=== Short exercise ===
Rewrite the data below as a numbered list with blank lines omitted.

Start of Working data

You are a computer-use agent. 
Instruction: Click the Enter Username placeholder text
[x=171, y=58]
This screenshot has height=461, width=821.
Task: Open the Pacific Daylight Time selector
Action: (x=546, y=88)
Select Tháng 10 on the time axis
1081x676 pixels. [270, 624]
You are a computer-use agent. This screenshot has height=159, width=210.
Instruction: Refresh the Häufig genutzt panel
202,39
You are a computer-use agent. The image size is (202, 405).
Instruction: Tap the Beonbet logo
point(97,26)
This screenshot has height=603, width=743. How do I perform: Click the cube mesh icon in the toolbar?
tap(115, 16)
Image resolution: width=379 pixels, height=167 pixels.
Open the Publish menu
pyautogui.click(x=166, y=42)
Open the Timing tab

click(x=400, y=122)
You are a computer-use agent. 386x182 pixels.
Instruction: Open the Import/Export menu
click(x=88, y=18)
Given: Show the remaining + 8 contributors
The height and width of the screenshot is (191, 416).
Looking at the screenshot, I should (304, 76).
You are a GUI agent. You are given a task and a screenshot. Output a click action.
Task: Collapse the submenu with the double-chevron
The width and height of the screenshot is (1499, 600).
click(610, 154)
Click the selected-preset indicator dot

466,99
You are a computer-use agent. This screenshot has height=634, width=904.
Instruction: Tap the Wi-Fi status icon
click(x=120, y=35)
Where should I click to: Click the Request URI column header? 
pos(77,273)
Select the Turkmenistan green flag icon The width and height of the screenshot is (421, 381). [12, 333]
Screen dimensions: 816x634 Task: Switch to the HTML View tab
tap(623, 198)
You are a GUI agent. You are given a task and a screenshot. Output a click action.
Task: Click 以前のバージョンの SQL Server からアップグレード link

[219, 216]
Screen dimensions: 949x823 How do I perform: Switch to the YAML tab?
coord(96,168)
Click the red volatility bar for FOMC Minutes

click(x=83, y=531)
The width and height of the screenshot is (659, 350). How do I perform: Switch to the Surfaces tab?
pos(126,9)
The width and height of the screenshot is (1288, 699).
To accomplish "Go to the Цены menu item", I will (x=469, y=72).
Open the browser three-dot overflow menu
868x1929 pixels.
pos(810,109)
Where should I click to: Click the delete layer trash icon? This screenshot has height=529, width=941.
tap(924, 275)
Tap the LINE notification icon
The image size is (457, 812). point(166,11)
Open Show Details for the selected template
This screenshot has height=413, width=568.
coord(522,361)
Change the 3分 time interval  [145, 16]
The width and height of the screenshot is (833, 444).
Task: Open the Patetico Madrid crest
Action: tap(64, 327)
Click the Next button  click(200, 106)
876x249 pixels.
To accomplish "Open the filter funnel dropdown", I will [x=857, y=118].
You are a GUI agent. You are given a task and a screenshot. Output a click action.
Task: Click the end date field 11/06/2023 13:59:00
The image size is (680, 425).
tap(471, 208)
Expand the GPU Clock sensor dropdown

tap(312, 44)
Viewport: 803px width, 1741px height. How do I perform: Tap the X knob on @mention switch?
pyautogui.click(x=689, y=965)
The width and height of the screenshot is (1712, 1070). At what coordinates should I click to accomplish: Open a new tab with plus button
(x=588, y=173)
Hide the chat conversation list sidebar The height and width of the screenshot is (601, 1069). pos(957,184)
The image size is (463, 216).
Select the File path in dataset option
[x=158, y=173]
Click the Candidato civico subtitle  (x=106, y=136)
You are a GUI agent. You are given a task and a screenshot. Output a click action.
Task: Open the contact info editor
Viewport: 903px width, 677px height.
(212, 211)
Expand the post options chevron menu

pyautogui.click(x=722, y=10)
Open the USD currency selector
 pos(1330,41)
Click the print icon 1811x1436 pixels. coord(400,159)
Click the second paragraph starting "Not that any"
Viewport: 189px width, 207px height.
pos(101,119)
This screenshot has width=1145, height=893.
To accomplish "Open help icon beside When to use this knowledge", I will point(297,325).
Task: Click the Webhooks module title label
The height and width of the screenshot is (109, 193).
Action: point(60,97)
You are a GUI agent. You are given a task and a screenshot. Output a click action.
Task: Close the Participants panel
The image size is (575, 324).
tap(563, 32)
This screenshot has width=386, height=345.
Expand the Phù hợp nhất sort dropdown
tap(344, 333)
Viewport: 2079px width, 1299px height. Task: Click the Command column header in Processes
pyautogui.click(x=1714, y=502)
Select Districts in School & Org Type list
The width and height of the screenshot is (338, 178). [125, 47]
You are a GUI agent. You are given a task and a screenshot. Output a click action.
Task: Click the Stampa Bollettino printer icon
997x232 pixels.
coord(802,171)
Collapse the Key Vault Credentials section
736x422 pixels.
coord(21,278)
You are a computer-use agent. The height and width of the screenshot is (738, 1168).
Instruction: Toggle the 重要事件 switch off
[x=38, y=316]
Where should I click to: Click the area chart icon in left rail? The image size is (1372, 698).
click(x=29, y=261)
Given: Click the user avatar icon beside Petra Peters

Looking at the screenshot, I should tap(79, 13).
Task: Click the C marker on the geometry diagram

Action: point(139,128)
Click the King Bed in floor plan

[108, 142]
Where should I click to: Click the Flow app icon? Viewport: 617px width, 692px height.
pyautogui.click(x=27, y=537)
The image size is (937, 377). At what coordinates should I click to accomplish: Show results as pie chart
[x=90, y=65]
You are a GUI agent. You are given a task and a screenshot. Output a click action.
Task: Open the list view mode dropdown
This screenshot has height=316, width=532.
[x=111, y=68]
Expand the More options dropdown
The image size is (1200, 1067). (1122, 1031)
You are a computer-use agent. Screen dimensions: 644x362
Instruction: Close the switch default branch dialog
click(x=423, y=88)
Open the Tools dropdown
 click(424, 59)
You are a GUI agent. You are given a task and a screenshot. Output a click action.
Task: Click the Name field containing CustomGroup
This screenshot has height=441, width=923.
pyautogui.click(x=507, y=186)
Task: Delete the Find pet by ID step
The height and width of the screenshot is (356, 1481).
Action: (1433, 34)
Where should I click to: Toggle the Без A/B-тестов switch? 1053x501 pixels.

End of Working data

=== Task answer ===
1. You are a computer-use agent. 
2. Instruction: Click the Enter Username placeholder text
3. [x=171, y=58]
4. This screenshot has height=461, width=821.
5. Task: Open the Pacific Daylight Time selector
6. Action: (x=546, y=88)
7. Select Tháng 10 on the time axis
8. 1081x676 pixels. [270, 624]
9. You are a computer-use agent. This screenshot has height=159, width=210.
10. Instruction: Refresh the Häufig genutzt panel
11. 202,39
12. You are a computer-use agent. The image size is (202, 405).
13. Instruction: Tap the Beonbet logo
14. point(97,26)
15. This screenshot has height=603, width=743. How do I perform: Click the cube mesh icon in the toolbar?
16. tap(115, 16)
17. Image resolution: width=379 pixels, height=167 pixels.
18. Open the Publish menu
19. pyautogui.click(x=166, y=42)
20. Open the Timing tab
21. click(x=400, y=122)
22. You are a computer-use agent. 386x182 pixels.
23. Instruction: Open the Import/Export menu
24. click(x=88, y=18)
25. Given: Show the remaining + 8 contributors
26. The height and width of the screenshot is (191, 416).
27. Looking at the screenshot, I should (304, 76).
28. You are a GUI agent. You are given a task and a screenshot. Output a click action.
29. Task: Collapse the submenu with the double-chevron
30. The width and height of the screenshot is (1499, 600).
31. click(610, 154)
32. Click the selected-preset indicator dot
33. 466,99
34. You are a computer-use agent. This screenshot has height=634, width=904.
35. Instruction: Tap the Wi-Fi status icon
36. click(x=120, y=35)
37. Where should I click to: Click the Request URI column header? 
38. pos(77,273)
39. Select the Turkmenistan green flag icon The width and height of the screenshot is (421, 381). [12, 333]
40. Screen dimensions: 816x634 Task: Switch to the HTML View tab
41. tap(623, 198)
42. You are a GUI agent. You are given a task and a screenshot. Output a click action.
43. Task: Click 以前のバージョンの SQL Server からアップグレード link
44. [219, 216]
45. Screen dimensions: 949x823 How do I perform: Switch to the YAML tab?
46. coord(96,168)
47. Click the red volatility bar for FOMC Minutes
48. click(x=83, y=531)
49. The width and height of the screenshot is (659, 350). How do I perform: Switch to the Surfaces tab?
50. pos(126,9)
51. The width and height of the screenshot is (1288, 699).
52. To accomplish "Go to the Цены menu item", I will (x=469, y=72).
53. Open the browser three-dot overflow menu
54. 868x1929 pixels.
55. pos(810,109)
56. Where should I click to: Click the delete layer trash icon? This screenshot has height=529, width=941.
57. tap(924, 275)
58. Tap the LINE notification icon
59. The image size is (457, 812). point(166,11)
60. Open Show Details for the selected template
61. This screenshot has height=413, width=568.
62. coord(522,361)
63. Change the 3分 time interval  [145, 16]
64. The width and height of the screenshot is (833, 444).
65. Task: Open the Patetico Madrid crest
66. Action: tap(64, 327)
67. Click the Next button  click(200, 106)
68. 876x249 pixels.
69. To accomplish "Open the filter funnel dropdown", I will [x=857, y=118].
70. You are a GUI agent. You are given a task and a screenshot. Output a click action.
71. Task: Click the end date field 11/06/2023 13:59:00
72. The image size is (680, 425).
73. tap(471, 208)
74. Expand the GPU Clock sensor dropdown
75. tap(312, 44)
76. Viewport: 803px width, 1741px height. How do I perform: Tap the X knob on @mention switch?
77. pyautogui.click(x=689, y=965)
78. The width and height of the screenshot is (1712, 1070). At what coordinates should I click to accomplish: Open a new tab with plus button
79. (x=588, y=173)
80. Hide the chat conversation list sidebar The height and width of the screenshot is (601, 1069). pos(957,184)
81. The image size is (463, 216).
82. Select the File path in dataset option
83. [x=158, y=173]
84. Click the Candidato civico subtitle  (x=106, y=136)
85. You are a GUI agent. You are given a task and a screenshot. Output a click action.
86. Task: Open the contact info editor
87. Viewport: 903px width, 677px height.
88. (212, 211)
89. Expand the post options chevron menu
90. pyautogui.click(x=722, y=10)
91. Open the USD currency selector
92.  pos(1330,41)
93. Click the print icon 1811x1436 pixels. coord(400,159)
94. Click the second paragraph starting "Not that any"
95. Viewport: 189px width, 207px height.
96. pos(101,119)
97. This screenshot has width=1145, height=893.
98. To accomplish "Open help icon beside When to use this knowledge", I will point(297,325).
99. Task: Click the Webhooks module title label
100. The height and width of the screenshot is (109, 193).
101. Action: point(60,97)
102. You are a GUI agent. You are given a task and a screenshot. Output a click action.
103. Task: Close the Participants panel
104. The image size is (575, 324).
105. tap(563, 32)
106. This screenshot has width=386, height=345.
107. Expand the Phù hợp nhất sort dropdown
108. tap(344, 333)
109. Viewport: 2079px width, 1299px height. Task: Click the Command column header in Processes
110. pyautogui.click(x=1714, y=502)
111. Select Districts in School & Org Type list
112. The width and height of the screenshot is (338, 178). [125, 47]
113. You are a GUI agent. You are given a task and a screenshot. Output a click action.
114. Task: Click the Stampa Bollettino printer icon
115. 997x232 pixels.
116. coord(802,171)
117. Collapse the Key Vault Credentials section
118. 736x422 pixels.
119. coord(21,278)
120. You are a computer-use agent. The height and width of the screenshot is (738, 1168).
121. Instruction: Toggle the 重要事件 switch off
122. [x=38, y=316]
123. Where should I click to: Click the area chart icon in left rail? The image size is (1372, 698).
124. click(x=29, y=261)
125. Given: Click the user avatar icon beside Petra Peters
126. Looking at the screenshot, I should tap(79, 13).
127. Task: Click the C marker on the geometry diagram
128. Action: point(139,128)
129. Click the King Bed in floor plan
130. [108, 142]
131. Where should I click to: Click the Flow app icon? Viewport: 617px width, 692px height.
132. pyautogui.click(x=27, y=537)
133. The image size is (937, 377). At what coordinates should I click to accomplish: Show results as pie chart
134. [x=90, y=65]
135. You are a GUI agent. You are given a task and a screenshot. Output a click action.
136. Task: Open the list view mode dropdown
137. This screenshot has height=316, width=532.
138. [x=111, y=68]
139. Expand the More options dropdown
140. The image size is (1200, 1067). (1122, 1031)
141. You are a computer-use agent. Screen dimensions: 644x362
142. Instruction: Close the switch default branch dialog
143. click(x=423, y=88)
144. Open the Tools dropdown
145.  click(424, 59)
146. You are a GUI agent. You are given a task and a screenshot. Output a click action.
147. Task: Click the Name field containing CustomGroup
148. This screenshot has height=441, width=923.
149. pyautogui.click(x=507, y=186)
150. Task: Delete the Find pet by ID step
151. The height and width of the screenshot is (356, 1481).
152. Action: (1433, 34)
153. Where should I click to: Toggle the Без A/B-тестов switch? 1053x501 pixels.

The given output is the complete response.